The crawl budget is a key concept in SEO. However, many people struggle to understand what it really is… And therefore neglect it. However, taking into account its existence to optimize your website accordingly is VERY important, not to say essential!
In this article, our SEO agency will help you understand the concept of crawl budget for SEO: definition of a crawler, how does a Googlebot work, crawl reserve… At the end of this reading, you will know everything about crawling and will have all the keys to optimize your crawl budget. Let’s get started!
What’s a crawler?
As its name suggests, a crawler or indexing robot’s mission is to crawl a website. But what does it mean exactly?
All the sites accessible via the Google search engine have been crawled beforehand, i.e. a robot has gone through the site and analyzed its contents. Without the existence of these robots, Google would not be this humongous database of information that we know today and use daily.
Browsing from link to link, Googlebots are constantly surfing the web, 24/7. These small autonomous softwares are constantly looking for new content and updates. Their goal? To index new pages and help the search engine organize them according to their quality and relevancy.
There are different types of Google crawlers to cover every area:
- search,
- mobile,
- ads,
- images,
- videos…
Introducing Googlebot
The indexing robots of the Mountain View company are more commonly called “Googlebots”. Each search engine has its own: Bingbot for Bing, Slurp for Yahoo!, Baiduspider for Baïdu…

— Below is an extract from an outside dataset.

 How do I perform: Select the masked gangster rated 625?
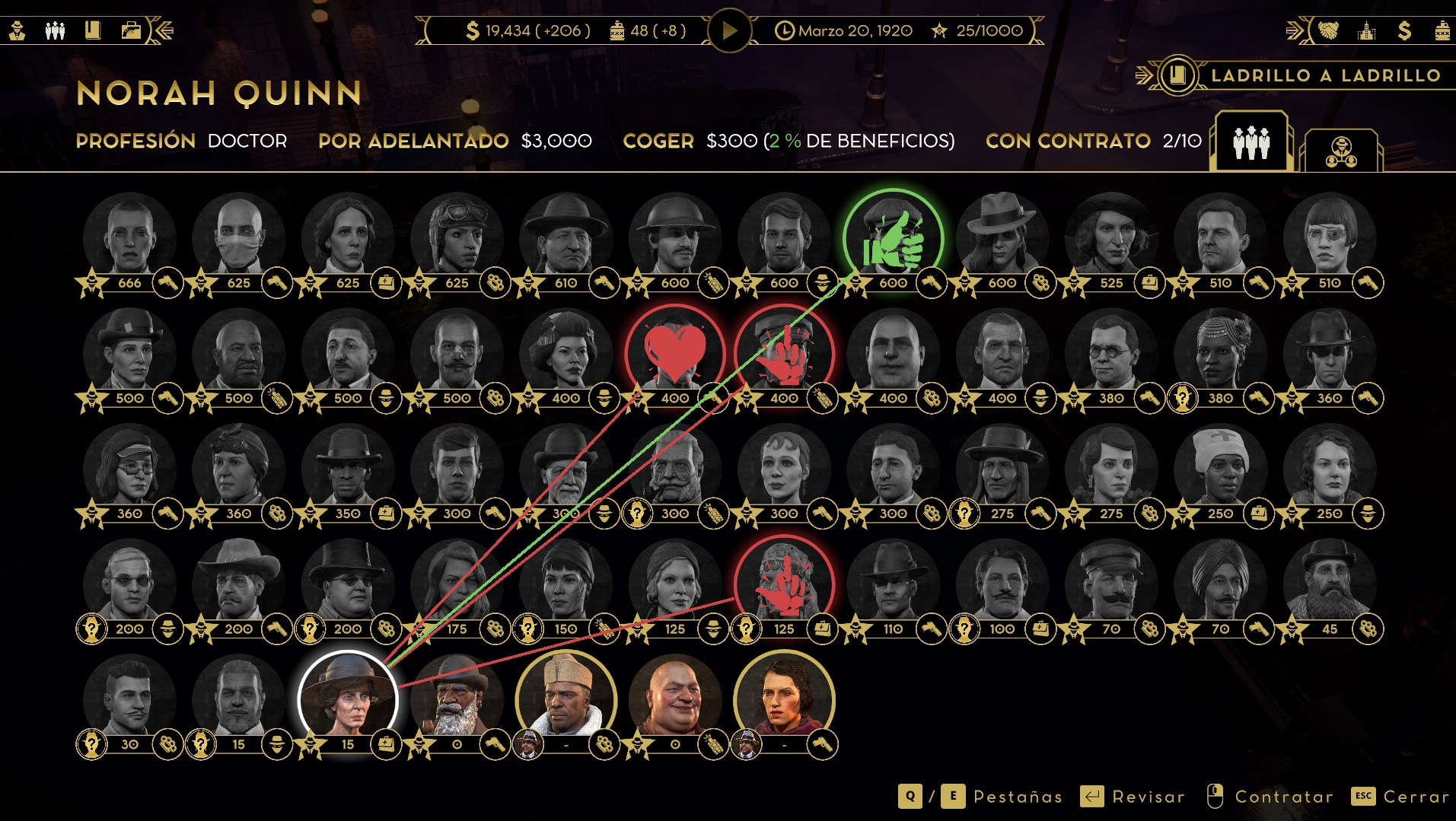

With a market share of almost 93%, Google is in a near-perfect monopoly situation worldwide.
Source: Webrankinfo
Understanding how Googlebot works is essential for anyone who wants to get their site indexed and visible online! So, how does it work?
The Googlebot’s main mission is to browse the web, either from a directory of known URLs, or from the data present on the sitemaps, or by link-hopping. To see how GoogleBot visits the different parts of your website, you can use the famous robots.txt file. It is also on this file that you can mention the URLs not to be indexed.
Following the crawl of a Googlebot, the crawled page is indexed, meaning that it will be positioned on the SERP. From that moment, it becomes visible and therefore accessible to online users from the search engine. However, be careful not to confuse indexing and ranking: the Googlebot only visits and lists pages. The ranking of these pages on the SERP does not depend on it, but rather on a set of SEO guidelines defined by Google.
What’s a crawl rate?
Crawling a website requires a certain amount of resources from the server. Just as a large number of visitors arriving simultaneously on a website overloads the server and can impact the performance of the site, too much crawling by Googlebots can be a drawback. This is why Google defines for each site a crawl limit: the robot visits a certain number of pages at the same time, not more. This is to avoid affecting the loading performance, and consequently the user experience of “real” visitors.
What’s a crawl request?
Performing a crawl request can be useful when adding new content to your website or making changes to it.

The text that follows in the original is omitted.